**RECORDS PROVIDED**
__________

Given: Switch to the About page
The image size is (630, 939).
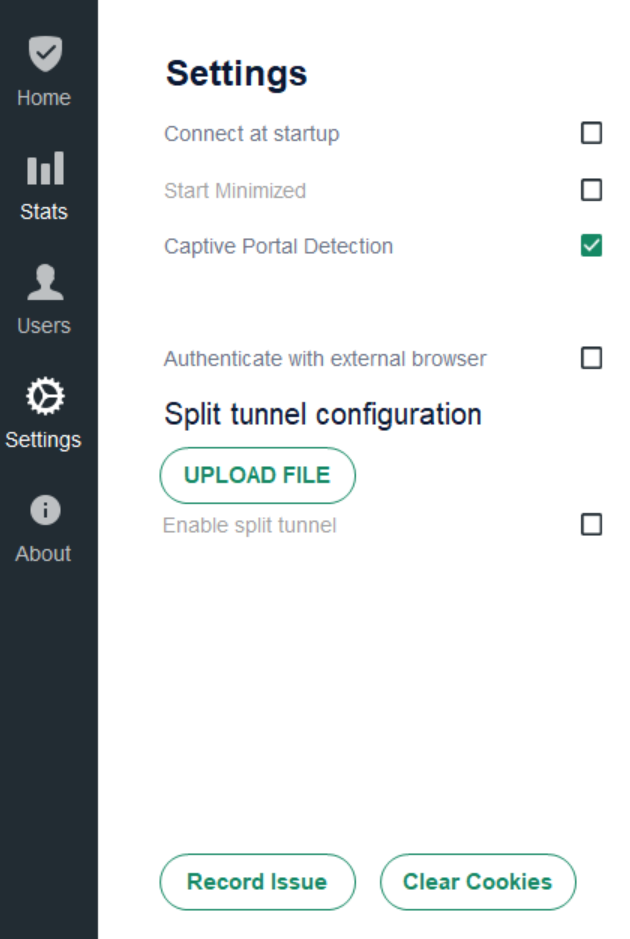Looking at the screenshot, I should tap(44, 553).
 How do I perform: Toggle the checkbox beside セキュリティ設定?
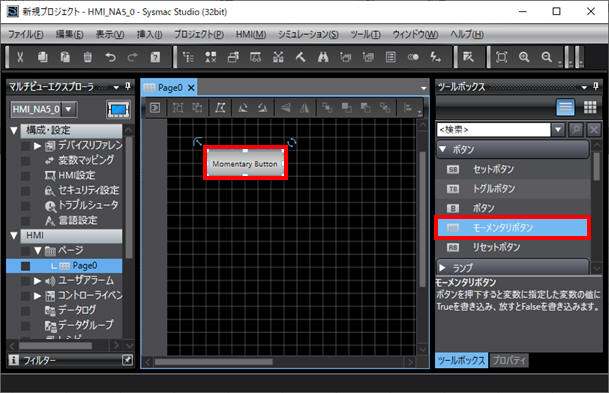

__________

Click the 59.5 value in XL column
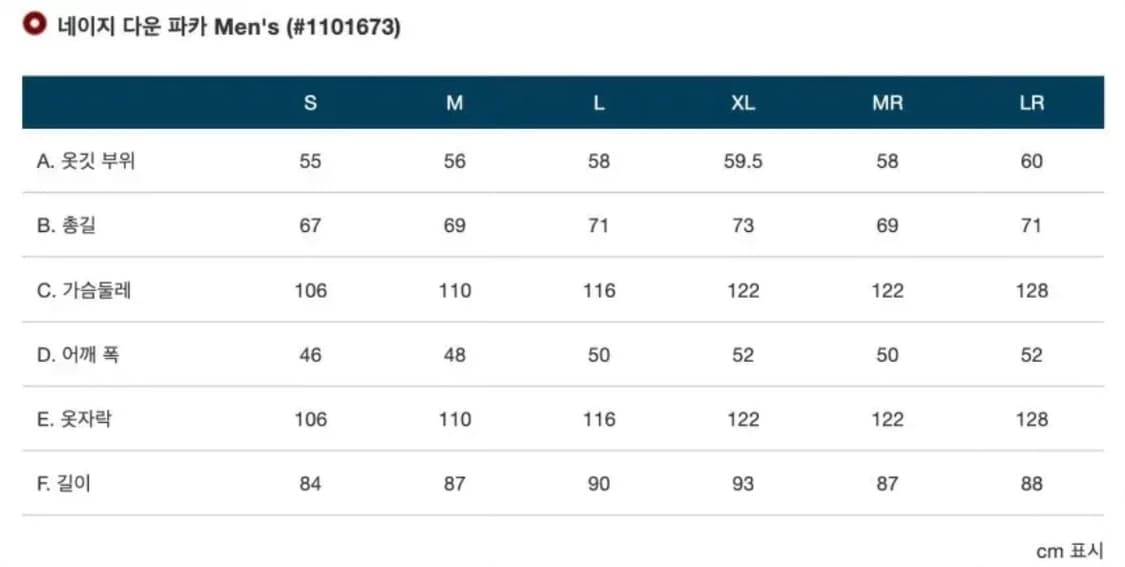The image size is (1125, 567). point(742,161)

__________

**WHAT IS EXPECTED**
The result should be an exact copy of only the lines above from the one that holds "The image size is (630, 939)." through the one that holds "How do I perform: Toggle", both ends included, without pictures.

**OUTPUT FOR THIS TASK**
The image size is (630, 939).
Looking at the screenshot, I should tap(44, 553).
 How do I perform: Toggle the checkbox beside セキュリティ設定?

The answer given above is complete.